Scenarios for this network pattern include laboratories, factories, branch offices, and datacenter facilities.

Deploy this pattern for enhanced network performance of your system and if you plan to add additional nodes. East-West storage traffic replication won't interfere or compete with north-south traffic dedicated for management and compute. Logical network configuration when adding additional nodes are ready without requiring workload downtime or physical connection changes. SDN L3 services are fully supported on this pattern.

Routing services such as BGP can be configured directly on the TOR switches if they support L3 services. Network security features such as microsegmentation and QoS don't require extra configuration on the firewall device as they're implemented at the virtual network adapter layer.

Physical connectivity components

As described in the diagram below, this pattern has the following physical network components:

  • For northbound/southbound traffic, the cluster in this pattern is implemented with two TOR switches in MLAG configuration.

  • Two teamed network cards to handle management and compute traffic connected to two TOR switches. Each NIC is connected to a different TOR switch.

  • Two RDMA NICs in standalone configuration. Each NIC is connected to a different TOR switch. SMB multichannel capability provides path aggregation and fault tolerance.

  • As an option, deployments can include a BMC card to enable remote management of the environment. Some solutions might use a headless configuration without a BMC card for security purposes.

Diagram showing two-node switchless physical connectivity layout.

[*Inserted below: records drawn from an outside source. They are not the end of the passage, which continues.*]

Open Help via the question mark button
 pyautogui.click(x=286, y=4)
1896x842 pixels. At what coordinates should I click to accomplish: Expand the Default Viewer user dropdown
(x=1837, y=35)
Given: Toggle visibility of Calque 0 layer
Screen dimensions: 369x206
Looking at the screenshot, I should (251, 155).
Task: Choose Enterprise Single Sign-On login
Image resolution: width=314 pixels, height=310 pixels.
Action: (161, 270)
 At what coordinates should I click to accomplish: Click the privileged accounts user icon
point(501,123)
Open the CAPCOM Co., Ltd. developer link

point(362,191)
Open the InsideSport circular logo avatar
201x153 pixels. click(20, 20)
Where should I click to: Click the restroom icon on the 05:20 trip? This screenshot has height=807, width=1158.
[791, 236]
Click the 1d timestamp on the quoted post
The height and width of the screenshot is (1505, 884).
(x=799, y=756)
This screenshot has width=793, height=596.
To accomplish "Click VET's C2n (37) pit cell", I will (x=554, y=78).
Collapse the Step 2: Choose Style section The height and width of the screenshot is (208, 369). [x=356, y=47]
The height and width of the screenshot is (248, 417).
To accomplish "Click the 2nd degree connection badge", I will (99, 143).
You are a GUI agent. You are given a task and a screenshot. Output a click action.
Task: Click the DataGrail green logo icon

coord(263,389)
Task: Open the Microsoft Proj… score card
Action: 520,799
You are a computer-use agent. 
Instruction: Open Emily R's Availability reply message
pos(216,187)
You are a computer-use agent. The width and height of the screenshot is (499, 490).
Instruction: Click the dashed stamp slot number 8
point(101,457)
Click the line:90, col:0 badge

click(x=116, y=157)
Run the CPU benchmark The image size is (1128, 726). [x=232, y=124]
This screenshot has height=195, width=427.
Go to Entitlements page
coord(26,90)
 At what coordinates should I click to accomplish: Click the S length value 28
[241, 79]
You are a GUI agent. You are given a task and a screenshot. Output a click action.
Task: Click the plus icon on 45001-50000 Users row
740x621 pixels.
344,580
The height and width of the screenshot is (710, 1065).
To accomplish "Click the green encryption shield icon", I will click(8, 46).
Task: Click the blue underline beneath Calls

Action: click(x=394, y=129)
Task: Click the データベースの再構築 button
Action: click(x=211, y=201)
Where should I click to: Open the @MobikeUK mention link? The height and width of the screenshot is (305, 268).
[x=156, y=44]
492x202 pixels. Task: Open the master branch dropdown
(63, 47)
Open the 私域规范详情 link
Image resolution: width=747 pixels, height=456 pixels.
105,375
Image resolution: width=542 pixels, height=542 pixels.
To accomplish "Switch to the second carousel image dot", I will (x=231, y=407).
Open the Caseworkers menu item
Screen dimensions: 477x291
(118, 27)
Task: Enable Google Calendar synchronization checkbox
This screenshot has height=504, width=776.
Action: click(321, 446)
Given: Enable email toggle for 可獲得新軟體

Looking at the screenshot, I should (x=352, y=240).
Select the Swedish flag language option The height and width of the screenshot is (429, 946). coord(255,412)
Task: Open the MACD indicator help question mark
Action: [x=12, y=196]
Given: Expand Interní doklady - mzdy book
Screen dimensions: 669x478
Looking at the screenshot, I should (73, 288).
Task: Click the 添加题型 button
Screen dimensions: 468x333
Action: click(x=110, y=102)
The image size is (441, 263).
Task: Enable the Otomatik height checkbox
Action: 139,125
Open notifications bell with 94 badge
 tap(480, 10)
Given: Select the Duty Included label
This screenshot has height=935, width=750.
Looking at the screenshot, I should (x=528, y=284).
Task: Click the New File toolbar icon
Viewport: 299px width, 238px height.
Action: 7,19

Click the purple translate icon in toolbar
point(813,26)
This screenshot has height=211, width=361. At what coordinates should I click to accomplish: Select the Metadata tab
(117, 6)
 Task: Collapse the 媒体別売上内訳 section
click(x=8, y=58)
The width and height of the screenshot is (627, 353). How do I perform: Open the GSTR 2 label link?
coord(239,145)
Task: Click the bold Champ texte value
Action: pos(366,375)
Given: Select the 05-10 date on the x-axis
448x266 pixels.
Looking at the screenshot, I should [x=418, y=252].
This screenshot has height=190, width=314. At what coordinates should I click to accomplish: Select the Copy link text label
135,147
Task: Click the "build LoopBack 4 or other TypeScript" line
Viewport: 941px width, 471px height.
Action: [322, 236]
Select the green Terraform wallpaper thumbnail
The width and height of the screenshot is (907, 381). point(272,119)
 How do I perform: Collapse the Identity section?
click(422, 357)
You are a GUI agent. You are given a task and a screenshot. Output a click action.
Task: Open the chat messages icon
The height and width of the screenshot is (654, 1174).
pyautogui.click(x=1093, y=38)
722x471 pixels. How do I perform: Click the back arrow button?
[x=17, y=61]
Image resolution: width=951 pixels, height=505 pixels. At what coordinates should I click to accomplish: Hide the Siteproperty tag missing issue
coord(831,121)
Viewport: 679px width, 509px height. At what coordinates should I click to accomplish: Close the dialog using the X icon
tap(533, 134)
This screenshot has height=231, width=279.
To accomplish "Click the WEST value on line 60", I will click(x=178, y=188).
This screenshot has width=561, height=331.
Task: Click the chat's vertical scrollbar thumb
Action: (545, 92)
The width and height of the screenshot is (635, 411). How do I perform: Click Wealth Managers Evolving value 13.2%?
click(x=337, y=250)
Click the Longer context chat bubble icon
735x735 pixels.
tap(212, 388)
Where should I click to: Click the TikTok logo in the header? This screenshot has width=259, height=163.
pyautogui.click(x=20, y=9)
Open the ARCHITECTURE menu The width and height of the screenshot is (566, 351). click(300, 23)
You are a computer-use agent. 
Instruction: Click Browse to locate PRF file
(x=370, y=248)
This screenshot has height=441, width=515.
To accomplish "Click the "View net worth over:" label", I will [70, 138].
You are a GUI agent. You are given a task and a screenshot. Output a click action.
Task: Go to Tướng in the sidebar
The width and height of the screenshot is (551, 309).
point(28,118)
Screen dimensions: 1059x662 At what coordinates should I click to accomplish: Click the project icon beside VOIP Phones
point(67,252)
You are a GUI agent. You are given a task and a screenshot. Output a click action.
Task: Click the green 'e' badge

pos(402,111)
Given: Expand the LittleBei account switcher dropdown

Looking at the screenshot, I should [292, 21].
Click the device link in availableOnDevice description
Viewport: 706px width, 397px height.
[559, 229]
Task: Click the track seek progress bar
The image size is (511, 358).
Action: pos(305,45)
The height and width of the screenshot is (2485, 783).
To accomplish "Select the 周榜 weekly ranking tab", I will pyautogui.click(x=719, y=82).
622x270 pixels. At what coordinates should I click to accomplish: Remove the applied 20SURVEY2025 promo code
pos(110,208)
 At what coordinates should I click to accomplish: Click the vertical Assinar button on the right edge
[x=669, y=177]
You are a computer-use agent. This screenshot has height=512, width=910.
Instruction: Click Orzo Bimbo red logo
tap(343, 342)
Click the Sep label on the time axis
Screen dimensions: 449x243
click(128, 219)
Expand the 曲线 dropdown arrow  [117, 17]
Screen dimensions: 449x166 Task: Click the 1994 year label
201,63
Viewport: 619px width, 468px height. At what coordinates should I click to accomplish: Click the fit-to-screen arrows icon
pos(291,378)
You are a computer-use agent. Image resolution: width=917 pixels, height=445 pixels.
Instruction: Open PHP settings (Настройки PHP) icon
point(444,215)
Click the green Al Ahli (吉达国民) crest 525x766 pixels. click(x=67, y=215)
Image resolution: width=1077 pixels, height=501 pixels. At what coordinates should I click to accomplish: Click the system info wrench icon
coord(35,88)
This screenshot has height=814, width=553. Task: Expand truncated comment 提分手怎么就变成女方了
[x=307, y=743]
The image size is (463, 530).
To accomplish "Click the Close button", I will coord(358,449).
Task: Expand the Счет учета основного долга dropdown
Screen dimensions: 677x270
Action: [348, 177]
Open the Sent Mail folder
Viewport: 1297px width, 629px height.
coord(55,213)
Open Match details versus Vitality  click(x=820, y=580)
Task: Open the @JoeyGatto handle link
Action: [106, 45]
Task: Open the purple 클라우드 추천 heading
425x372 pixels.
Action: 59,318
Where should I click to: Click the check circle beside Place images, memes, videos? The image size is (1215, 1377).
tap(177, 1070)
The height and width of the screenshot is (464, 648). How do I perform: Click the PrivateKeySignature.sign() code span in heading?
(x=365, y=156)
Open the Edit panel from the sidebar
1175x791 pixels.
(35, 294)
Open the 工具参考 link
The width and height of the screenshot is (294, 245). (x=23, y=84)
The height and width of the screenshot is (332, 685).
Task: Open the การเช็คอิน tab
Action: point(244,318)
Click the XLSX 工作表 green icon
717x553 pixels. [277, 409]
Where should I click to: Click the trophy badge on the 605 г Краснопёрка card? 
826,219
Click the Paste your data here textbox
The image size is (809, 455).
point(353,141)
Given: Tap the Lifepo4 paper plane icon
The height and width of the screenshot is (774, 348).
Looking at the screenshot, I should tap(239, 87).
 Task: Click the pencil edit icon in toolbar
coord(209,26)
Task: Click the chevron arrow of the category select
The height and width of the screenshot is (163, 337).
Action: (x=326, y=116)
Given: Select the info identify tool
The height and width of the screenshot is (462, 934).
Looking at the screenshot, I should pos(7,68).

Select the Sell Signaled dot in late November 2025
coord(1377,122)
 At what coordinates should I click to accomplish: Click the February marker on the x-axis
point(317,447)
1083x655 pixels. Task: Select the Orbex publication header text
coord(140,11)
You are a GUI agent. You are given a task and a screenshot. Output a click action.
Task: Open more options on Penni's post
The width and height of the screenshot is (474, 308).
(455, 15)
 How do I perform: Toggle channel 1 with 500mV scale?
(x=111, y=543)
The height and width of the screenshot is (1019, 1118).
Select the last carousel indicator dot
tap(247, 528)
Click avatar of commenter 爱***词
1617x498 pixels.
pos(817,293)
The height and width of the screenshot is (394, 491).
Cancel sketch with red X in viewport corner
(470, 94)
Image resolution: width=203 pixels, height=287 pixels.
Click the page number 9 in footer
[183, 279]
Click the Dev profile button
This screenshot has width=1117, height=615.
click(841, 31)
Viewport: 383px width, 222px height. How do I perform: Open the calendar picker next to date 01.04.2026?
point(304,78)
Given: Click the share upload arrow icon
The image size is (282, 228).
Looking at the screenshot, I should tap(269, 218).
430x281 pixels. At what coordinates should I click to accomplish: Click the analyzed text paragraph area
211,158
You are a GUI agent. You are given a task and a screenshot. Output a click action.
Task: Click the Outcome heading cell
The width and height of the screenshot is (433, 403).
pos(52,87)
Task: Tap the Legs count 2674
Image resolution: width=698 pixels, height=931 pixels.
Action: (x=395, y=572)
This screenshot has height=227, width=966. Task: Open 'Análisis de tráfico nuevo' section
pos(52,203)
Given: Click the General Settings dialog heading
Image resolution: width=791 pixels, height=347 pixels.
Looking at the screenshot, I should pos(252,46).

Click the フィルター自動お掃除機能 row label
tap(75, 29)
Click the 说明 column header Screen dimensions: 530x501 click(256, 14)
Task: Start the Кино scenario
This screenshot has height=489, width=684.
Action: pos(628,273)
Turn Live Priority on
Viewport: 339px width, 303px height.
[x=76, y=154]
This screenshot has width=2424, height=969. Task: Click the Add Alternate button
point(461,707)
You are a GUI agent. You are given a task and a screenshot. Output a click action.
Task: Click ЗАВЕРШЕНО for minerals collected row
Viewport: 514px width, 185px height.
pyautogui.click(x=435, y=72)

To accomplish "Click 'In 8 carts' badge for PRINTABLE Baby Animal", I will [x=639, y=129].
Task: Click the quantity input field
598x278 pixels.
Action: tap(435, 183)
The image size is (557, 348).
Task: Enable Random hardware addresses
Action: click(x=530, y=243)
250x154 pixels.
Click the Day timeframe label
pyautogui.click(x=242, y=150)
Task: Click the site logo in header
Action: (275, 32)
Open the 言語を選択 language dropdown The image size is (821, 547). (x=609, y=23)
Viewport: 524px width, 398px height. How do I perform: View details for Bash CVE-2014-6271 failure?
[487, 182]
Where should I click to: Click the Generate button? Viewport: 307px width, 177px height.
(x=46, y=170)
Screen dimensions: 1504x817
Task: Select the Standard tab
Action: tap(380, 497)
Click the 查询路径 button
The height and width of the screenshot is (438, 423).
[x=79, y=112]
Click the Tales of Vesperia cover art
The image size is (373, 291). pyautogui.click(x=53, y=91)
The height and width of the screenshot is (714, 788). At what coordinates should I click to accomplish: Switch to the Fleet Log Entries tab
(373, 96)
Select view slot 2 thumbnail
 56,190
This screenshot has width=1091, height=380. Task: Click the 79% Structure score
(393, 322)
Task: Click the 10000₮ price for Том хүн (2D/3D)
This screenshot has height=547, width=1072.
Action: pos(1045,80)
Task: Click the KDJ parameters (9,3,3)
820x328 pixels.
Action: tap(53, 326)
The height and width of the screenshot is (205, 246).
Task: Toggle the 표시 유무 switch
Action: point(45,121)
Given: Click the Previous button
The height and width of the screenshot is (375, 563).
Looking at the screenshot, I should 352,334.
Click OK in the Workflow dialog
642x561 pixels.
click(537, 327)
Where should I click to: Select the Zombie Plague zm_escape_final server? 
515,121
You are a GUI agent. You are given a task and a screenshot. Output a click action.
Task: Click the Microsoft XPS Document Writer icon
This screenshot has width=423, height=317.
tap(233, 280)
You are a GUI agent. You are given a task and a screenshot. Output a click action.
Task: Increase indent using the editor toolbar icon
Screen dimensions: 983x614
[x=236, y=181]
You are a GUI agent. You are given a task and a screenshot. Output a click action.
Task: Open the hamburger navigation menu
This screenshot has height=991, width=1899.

Networks Management and compute Storage BMC
Link speed At least 1 Gbps. 10 Gbps recommended At least 10 Gbps Check with hardware manufacturer
Interface type RJ45, SFP+ or SFP28 SFP+ or SFP28 RJ45
Ports and aggregation Two teamed ports Two standalone ports One port

Network ATC intents

Diagram showing two-node switchless Network ATC intents

Management and compute intent

  • Intent type: Management and compute
  • Intent mode: Cluster mode
  • Teaming: Yes. pNIC01 and pNIC02 are teamed
  • Default management VLAN: Configured VLAN for management adapters isn't modified
  • PA & compute VLANs and vNICs: Network ATC is transparent to PA vNICs and VLAN or compute VM vNICs and VLANs

Storage intent

  • Intent Type: Storage
  • Intent Mode: Cluster mode
  • Teaming: pNIC03 and pNIC04 use SMB Multichannel to provide resiliency and bandwidth aggregation
  • Default VLANs:
    • 711 for storage network 1
    • 712 for storage network 2
  • Default subnets:
    • 10.71.1.0/24 for storage network 1
    • 10.71.2.0/24 for storage network 2

Follow these steps to create network intents for this reference pattern:

  1. Run PowerShell as administrator.

  2. Run the following commands:

    Add-NetIntent -Name <Management_Compute> -Management -Compute -ClusterName <HCI01> -AdapterName <pNIC01, pNIC02>
    Add-NetIntent -Name <Storage> -Storage -ClusterName <HCI01> -AdapterName <pNIC03, pNIC04>
    

Logical connectivity components

As illustrated in the diagram below, this pattern has the following logical network components:

Diagram showing two-node physical connectivity layout.

Storage Network VLANs

The storage intent-based traffic consists of two individual networks supporting RDMA traffic. Each interface is dedicated to a separate storage network, and both can use the same VLAN tag.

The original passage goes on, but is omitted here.